Так и в 1990 году он по просьбе моей мамы устроил меня на работу. Мне было 18, деду - 80. Мы приехали с ним в приемное отделение больницы Мечникова. Дед зашел в какой-то кабинет. С кем-то переговорил. Подвел меня к статной даме в белом халате…

Я был уверен, что дед устроил меня по блату. Для меня это было важно. 18 лет, первая работа. Было боязно. Но знание того, что меня «устроили», придавало уверенности. И я принялся носить носилки с высоко поднятой головой. Почему-то мне не приходило на ум, что все врачи, с которыми Василий Александрович когда-то работал, в лучшем случае на пенсии, в худшем… сами понимаете. А санитар приемного отделения не та должность, для трудоустройства на которую нужен блат.

Я уже потом оценил и очень растрогался, поняв всю эту ситуацию. Деда попросили. И он по всегдашней своей привычке прийти на помощь, как делал это сотни или тысячи раз, не стал ничего объяснять, советовать, возражать, а просто взял и сделал то, что мог – отвел меня в «приемник», где во все времена не хватало санитаров.
Через два года, в возрасте восьмидесяти двух лет  Василия Александровича хватил инсульт, после которого у него парализовало правую сторону. И на последние восемь лет жизни дедушка утвердился на своей кровати.  Он выглядел очень довольным. Наконец, не нужно было никуда бежать. И можно было посидеть с книжечкой. Дедушка даже перелистывал страницы. Хотя порой можно было заметить, что держит он книжку верх ногами...   

С прежним удовольствием Василий Александрович съедал до крошки все, что ему давали. Был благодарен всем, кто за ним ухаживал. Радовался всем, кто его навещал.  И, если бы мог говорить, казалось,  и в этой ситуации непременно бы вновь и вновь повторял: «Эх, ребята, хорошо жить на белом свете!».

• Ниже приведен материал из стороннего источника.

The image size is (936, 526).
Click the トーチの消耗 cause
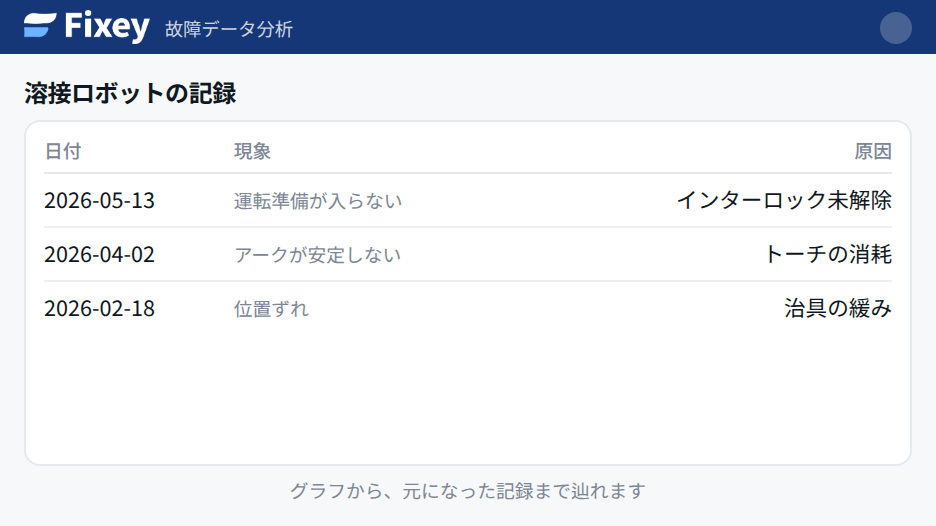(828, 254)
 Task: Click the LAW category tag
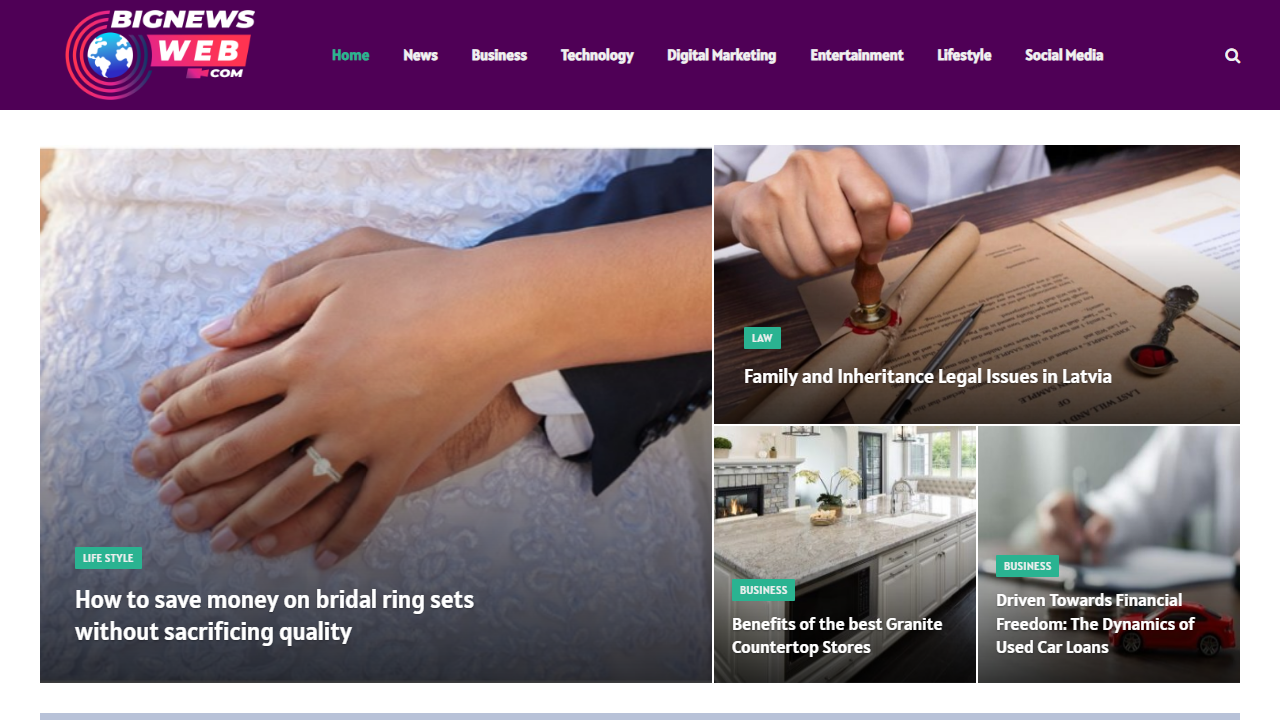tap(762, 338)
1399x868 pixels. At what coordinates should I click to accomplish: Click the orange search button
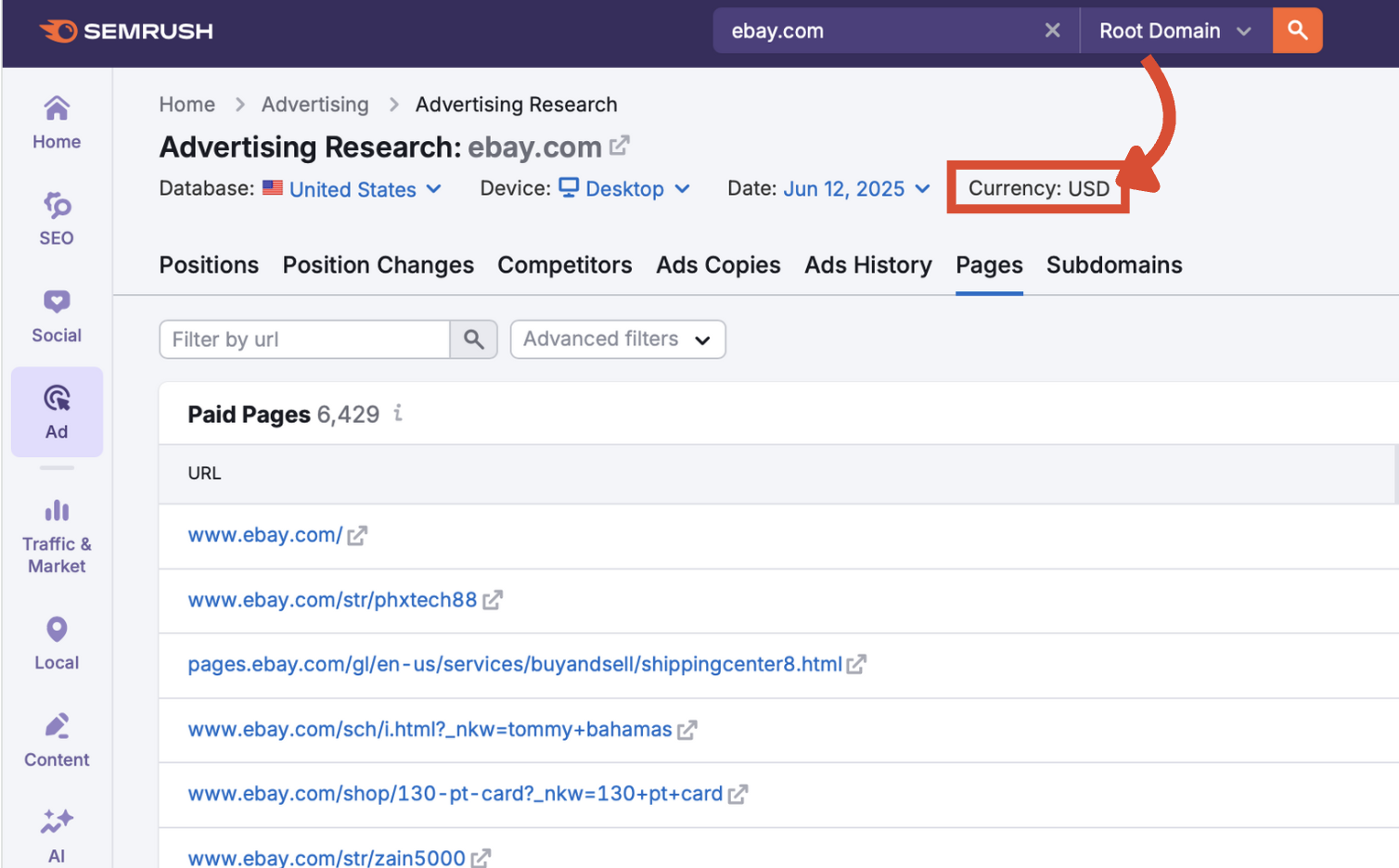coord(1297,31)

Когда я был еще маленьким мальчиком, дед брал меня на Смоленское кладбище – проведать могилку его мамы Марии Павловны. Мне запомнилось, как мы пришли туда зимой. Василий Александрович сказал, что надо бы тут прибрать.  Отыскал какую-то палку и этой палкой могилку «прибрал» – подчистил от снега и мусора.
В этой могиле мы похоронили дедушку в 2001 году (на 92-ом году жизни), бабушку в 2005, папу в 2015.